ただ、幸いなことに連中は太古の昔に滅んでいる。……ごく少数の生き残りは別としてだが。
奴らの生き残りは黒教を立ち上げ、人間を使って暗躍している。それと戦ったリュウセイと初代の話もあるが、今は時間がない。
長々と語って悪い、恐らくヘンリーはあの心臓に仕掛けを施す予定だ。どうやらこのままでは何か上手くいかないらしく、俺にも理解不能な技術を使って、新しい生命を人工的に作り出したいらしい。
具体的にどうやって上位者を喚び出すかは分からねぇ。俺も最後まで調査は続けるが、如何せんそろそろ身動きが取れなくなってきた。

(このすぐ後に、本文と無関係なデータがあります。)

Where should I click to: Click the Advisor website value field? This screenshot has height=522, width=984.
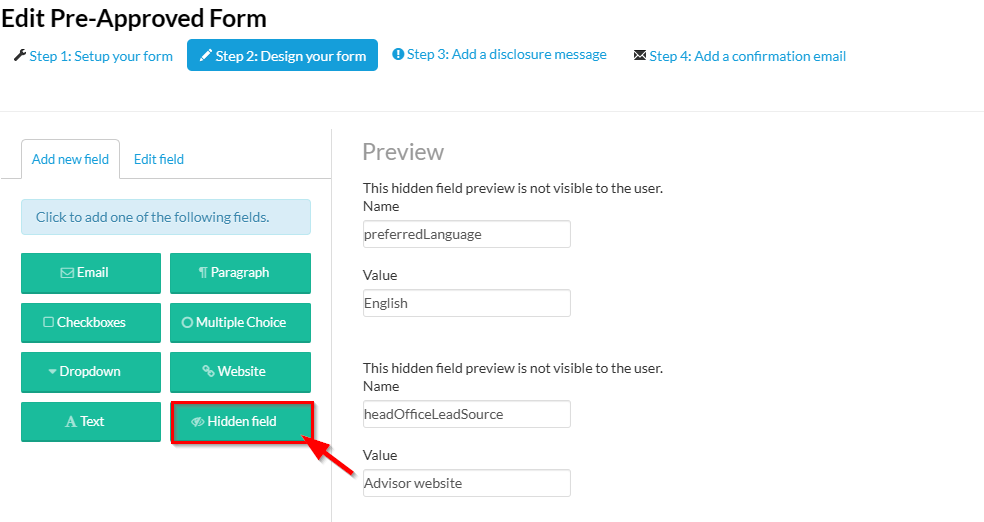467,483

これを書いてる今も、背後に気配を感じてるんだ。
最後に一つ、言わせてもらう。
忘れるなよ!
俺はいつでもお前の味方で、例えお前が俺を忘れようとも、必ずお前の助けになる。
お前がこれを読んでるとしたら、状況は今よりかなりヤバいかもしれねえ。だがジャック、お前ならなんとかできる。お前がなんとかできなくても、何とかできる奴を見つけることができる。

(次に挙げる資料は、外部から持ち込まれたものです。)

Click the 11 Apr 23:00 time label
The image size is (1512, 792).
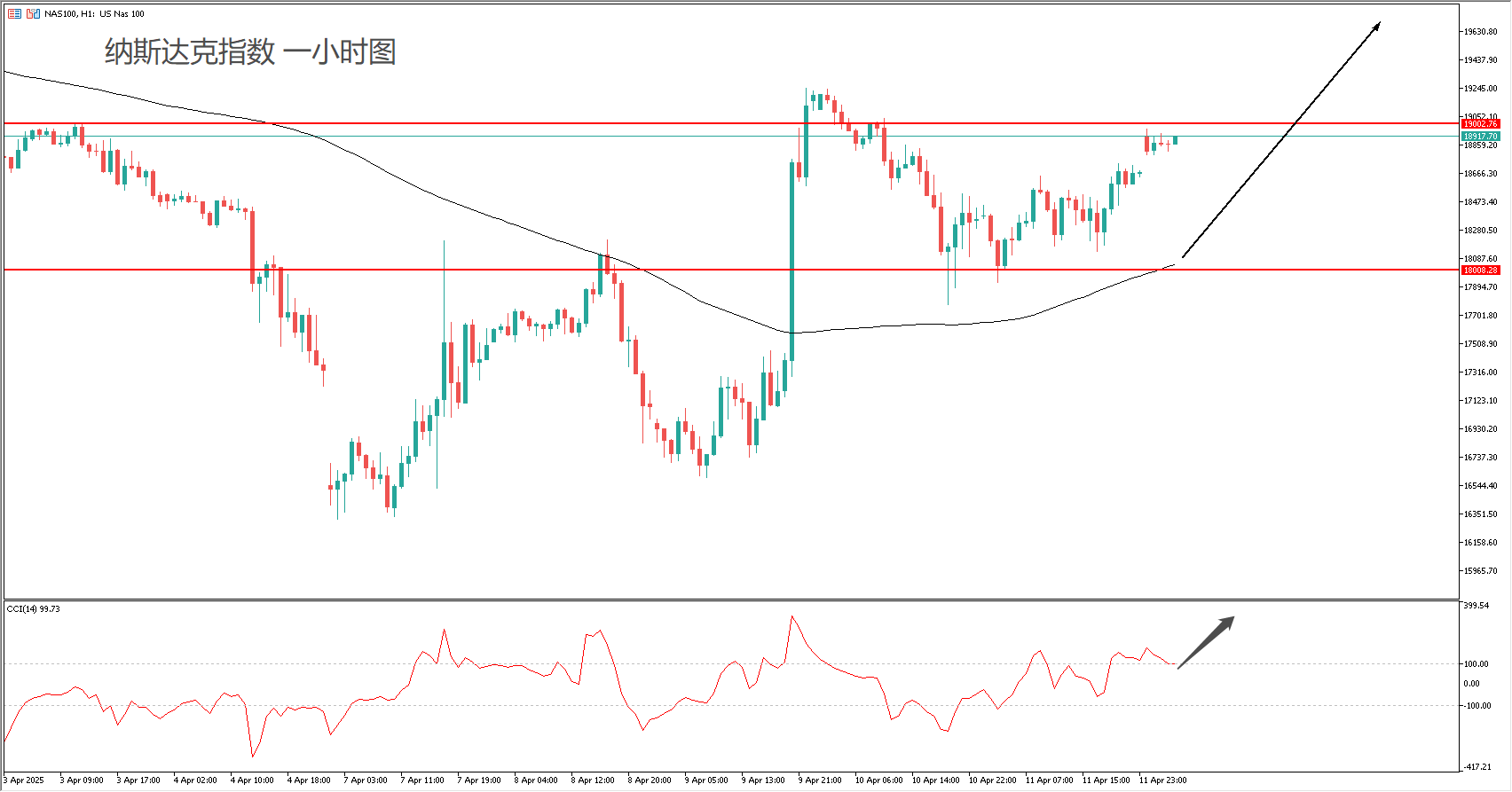tap(1162, 780)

この手紙を仕舞った金庫の中に、奴らへの特攻となりえる物を入れておいた。
お前が使うにしろお前以外の誰かが使うにしろ、役に立つはずだ。何せ超優秀で天才な俺の餞別だからな、絶対活用しろ。
言いたいこと終わり!
じゃあ俺は先に逝くけどよ、お前はちゃんと結婚して、長生きして、もう十分だって思えるくらい人生を楽しめ。もし、もうダメだってなったら、俺があの世から戻ってきてその尻蹴っ飛ばしてやる。だから、安心してお前は生きろ。俺の分まで、幸せになれ。
クソッタレな親友、ジャック・フォン・オズワルド。俺がここまで頑張れたのは、お前のお陰だ。
友達でいてくれて、ありがとよ。